> Excerpt
==============================

31.After considering the legislation, policy considerations and available evidence cumulatively, the Tribunal finds that the visa applicant has not complied substantially with condition 8202 of his visa. The Tribunal finds that the visa applicant has not complied substantially with the conditions to which the visa (if any) held, or last held, by the applicant is, or was, subject. The Tribunal finds that the visa applicant does not satisfy clause 573.212. (Tribunal’s emphasis)
Although the Tribunal has not discussed each of the explanations put forward by the applicant individually, I do not consider that it has failed to take them into account so far as they could have a bearing on the question raised for the Tribunal by item 573.212. In the face of the applicant’s academic record, it would have been difficult, if not impossible, for any Tribunal to have arrived at any different conclusion, whatever explanations were provided. I am not persuaded that the Tribunal has failed to address any matter which it was legally required to address or has misunderstood the question it had to ask itself when affirming the delegate’s decision.
The application for review filed in this Court contains claims of failure of procedural fairness because the applicant was denied “the opportunity to put their case as required and to explain the situation which was beyond my control”. However, I am not persuaded that there was any denial of procedural fairness, nor that the Tribunal did not afford the applicant the opportunity referred to. Indeed, it is plain to me that the Tribunal allowed the applicant every opportunity to put before the Tribunal, both in writing and orally, his explanations for his bad results, and all his arguments as to why it should not find that he had not “complied substantially with the conditions” to which his earlier visa was subject.

==============================

> Information provided
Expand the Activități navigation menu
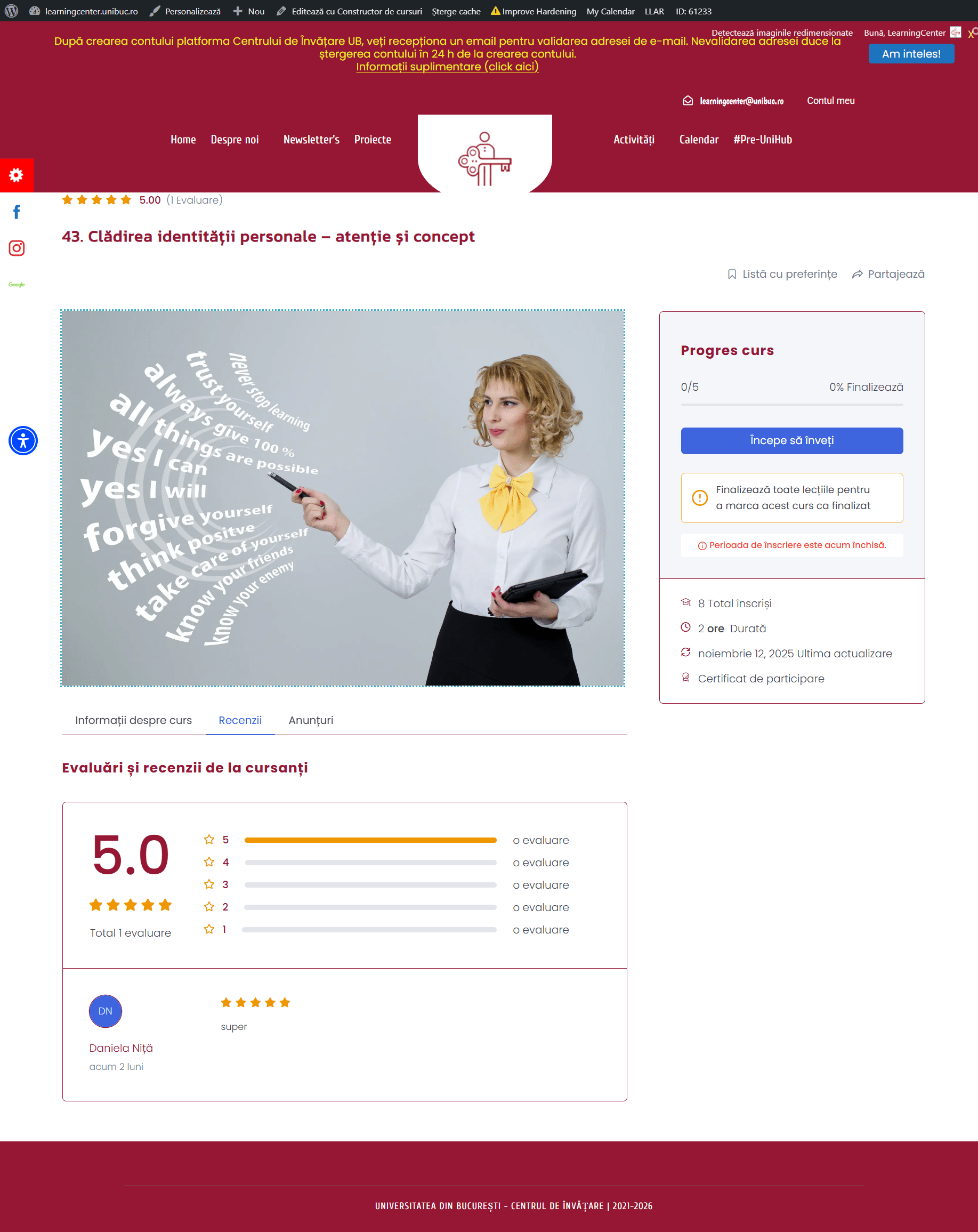Viewport: 978px width, 1232px height. (634, 140)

==============================

> What the task requires
In the excerpt on the Tribunal's decision, which numbered condition of the visa did the Tribunal find the applicant had not complied with substantially? The material comes from a different source than the excerpt.

> Full output
Condition 8202.